▶ _What is needed_: Reproduce the article on the US Fed rate hike below word for word, from its first line to its last.

#### Excerpt to read ####

US bonds are believed to be the safest debt instruments in the world. If there is a hike in the interest rate there, that will definitely affect the global markets in proportion. Here, markets mean not only the bond markets, but also include currency, derivative and equity.

What Is FED Rate Hike?

Us Fed plays the similar role in the US, as that of the Reserve Bank of India in India. The US Monetary Policy is determined and decided by a committee called ‘The Federal Open Market Committee’. The committee-meet has so much global importance that, investors, analysts and policy makers, unanimously cross their fingers and wait for the result. That’s the impact of FED rate has on Global Markets.



US, being the world’s biggest economy, Federal Reserve of US and its actions has the capacity to stir the Global Markets. The dollar being the world’s reserve currency, decides the value of other world currencies against its value. FED rate hike /cut has the power to control its value in global markets.
US Fed Rate Hike – means, Federal Bank of US is willing to provide the banks of US with the hiked interest rates, for their lending and borrowing activities. Which, in turn, leads to hiked /increased interest rates on bonds, saving deposits, loans etc.

Due to rise in interest rates in the US, the value of Dollar becomes increased, making it more attractive to the investors, in comparison with others currencies, including Rupee.

FED Rate Hike And Its Effect On Global Markets

Emerging Markets like India needs a continuous flow of funds from the FIIs. Being the major source of funds for the emerging markets, US FED Rate hike will definitely have its impact on the Indian markets too. Due to rate hike in the US there will be less flow of money from US to all the Indian Markets including equity investments

Quantitative Easing (QE)

In order to increase money supply in the economy Governments usually follow a monetary policy called Quantitative Easing. Under this policy Government increases the money supply in the economy with an increase in the money lending by commercial banks and thus making consumers to spend more. In 2008-2009, US launched this monetary stimulus called Quantitative Easing. And the series of QEs continued till the recent past and cut rates to almost near zero. Due to this world markets have received billions of dollars to progress. Its now the time that the FED has withdrawn that monetary stimulus and actively processing the plans of interest rate hike. If this series continues the dollar becomes even stronger than before.

#### Supplied data ####

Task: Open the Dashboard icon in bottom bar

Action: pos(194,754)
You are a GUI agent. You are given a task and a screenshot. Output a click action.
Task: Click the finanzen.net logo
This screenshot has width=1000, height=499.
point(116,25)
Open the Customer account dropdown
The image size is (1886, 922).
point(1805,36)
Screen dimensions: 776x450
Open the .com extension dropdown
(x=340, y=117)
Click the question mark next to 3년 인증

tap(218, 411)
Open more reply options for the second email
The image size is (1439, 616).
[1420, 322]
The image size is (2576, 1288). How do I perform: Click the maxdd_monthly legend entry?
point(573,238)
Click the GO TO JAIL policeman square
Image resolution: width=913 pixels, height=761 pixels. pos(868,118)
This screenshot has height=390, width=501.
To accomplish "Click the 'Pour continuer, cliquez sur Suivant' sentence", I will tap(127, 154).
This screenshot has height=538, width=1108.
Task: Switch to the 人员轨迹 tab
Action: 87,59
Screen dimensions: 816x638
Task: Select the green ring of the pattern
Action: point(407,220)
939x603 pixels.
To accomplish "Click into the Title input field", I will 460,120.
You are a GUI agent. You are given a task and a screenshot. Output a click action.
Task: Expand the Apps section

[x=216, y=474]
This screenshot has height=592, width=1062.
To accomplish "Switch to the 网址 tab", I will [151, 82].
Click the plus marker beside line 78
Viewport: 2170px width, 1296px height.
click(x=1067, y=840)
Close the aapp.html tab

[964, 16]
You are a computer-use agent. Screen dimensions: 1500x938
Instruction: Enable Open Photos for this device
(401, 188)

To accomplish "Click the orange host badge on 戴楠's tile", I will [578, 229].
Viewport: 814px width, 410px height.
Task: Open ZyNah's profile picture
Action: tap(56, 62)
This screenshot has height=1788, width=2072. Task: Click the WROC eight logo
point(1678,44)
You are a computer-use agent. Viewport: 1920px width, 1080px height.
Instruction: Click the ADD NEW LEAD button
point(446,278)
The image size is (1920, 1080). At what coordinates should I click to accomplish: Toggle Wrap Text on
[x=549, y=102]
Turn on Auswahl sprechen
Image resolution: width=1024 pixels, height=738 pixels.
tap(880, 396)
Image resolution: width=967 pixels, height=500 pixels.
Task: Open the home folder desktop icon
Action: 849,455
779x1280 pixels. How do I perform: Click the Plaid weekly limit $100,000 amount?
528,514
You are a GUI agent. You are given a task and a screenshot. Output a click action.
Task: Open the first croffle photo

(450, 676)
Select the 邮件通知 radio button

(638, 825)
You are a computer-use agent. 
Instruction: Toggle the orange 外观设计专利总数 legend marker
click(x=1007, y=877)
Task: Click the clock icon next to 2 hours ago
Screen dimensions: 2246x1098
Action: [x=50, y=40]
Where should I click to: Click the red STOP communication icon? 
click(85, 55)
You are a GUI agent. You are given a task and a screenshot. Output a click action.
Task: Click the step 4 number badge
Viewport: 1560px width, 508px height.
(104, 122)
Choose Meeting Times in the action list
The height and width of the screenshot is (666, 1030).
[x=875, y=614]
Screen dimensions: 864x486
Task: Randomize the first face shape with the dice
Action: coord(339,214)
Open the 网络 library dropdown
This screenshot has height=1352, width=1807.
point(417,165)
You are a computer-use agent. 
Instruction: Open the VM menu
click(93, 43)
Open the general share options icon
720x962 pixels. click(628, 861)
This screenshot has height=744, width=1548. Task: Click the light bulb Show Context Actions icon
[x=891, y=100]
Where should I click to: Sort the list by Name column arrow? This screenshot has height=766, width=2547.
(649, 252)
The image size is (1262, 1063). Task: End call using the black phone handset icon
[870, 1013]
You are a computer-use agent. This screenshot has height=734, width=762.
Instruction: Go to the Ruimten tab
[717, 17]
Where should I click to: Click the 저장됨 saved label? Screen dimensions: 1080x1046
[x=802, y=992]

####

▶ _Written answer_:
US bonds are believed to be the safest debt instruments in the world. If there is a hike in the interest rate there, that will definitely affect the global markets in proportion. Here, markets mean not only the bond markets, but also include currency, derivative and equity.

What Is FED Rate Hike?

Us Fed plays the similar role in the US, as that of the Reserve Bank of India in India. The US Monetary Policy is determined and decided by a committee called ‘The Federal Open Market Committee’. The committee-meet has so much global importance that, investors, analysts and policy makers, unanimously cross their fingers and wait for the result. That’s the impact of FED rate has on Global Markets.



US, being the world’s biggest economy, Federal Reserve of US and its actions has the capacity to stir the Global Markets. The dollar being the world’s reserve currency, decides the value of other world currencies against its value. FED rate hike /cut has the power to control its value in global markets.
US Fed Rate Hike – means, Federal Bank of US is willing to provide the banks of US with the hiked interest rates, for their lending and borrowing activities. Which, in turn, leads to hiked /increased interest rates on bonds, saving deposits, loans etc.

Due to rise in interest rates in the US, the value of Dollar becomes increased, making it more attractive to the investors, in comparison with others currencies, including Rupee.

FED Rate Hike And Its Effect On Global Markets

Emerging Markets like India needs a continuous flow of funds from the FIIs. Being the major source of funds for the emerging markets, US FED Rate hike will definitely have its impact on the Indian markets too. Due to rate hike in the US there will be less flow of money from US to all the Indian Markets including equity investments

Quantitative Easing (QE)

In order to increase money supply in the economy Governments usually follow a monetary policy called Quantitative Easing. Under this policy Government increases the money supply in the economy with an increase in the money lending by commercial banks and thus making consumers to spend more. In 2008-2009, US launched this monetary stimulus called Quantitative Easing. And the series of QEs continued till the recent past and cut rates to almost near zero. Due to this world markets have received billions of dollars to progress. Its now the time that the FED has withdrawn that monetary stimulus and actively processing the plans of interest rate hike. If this series continues the dollar becomes even stronger than before.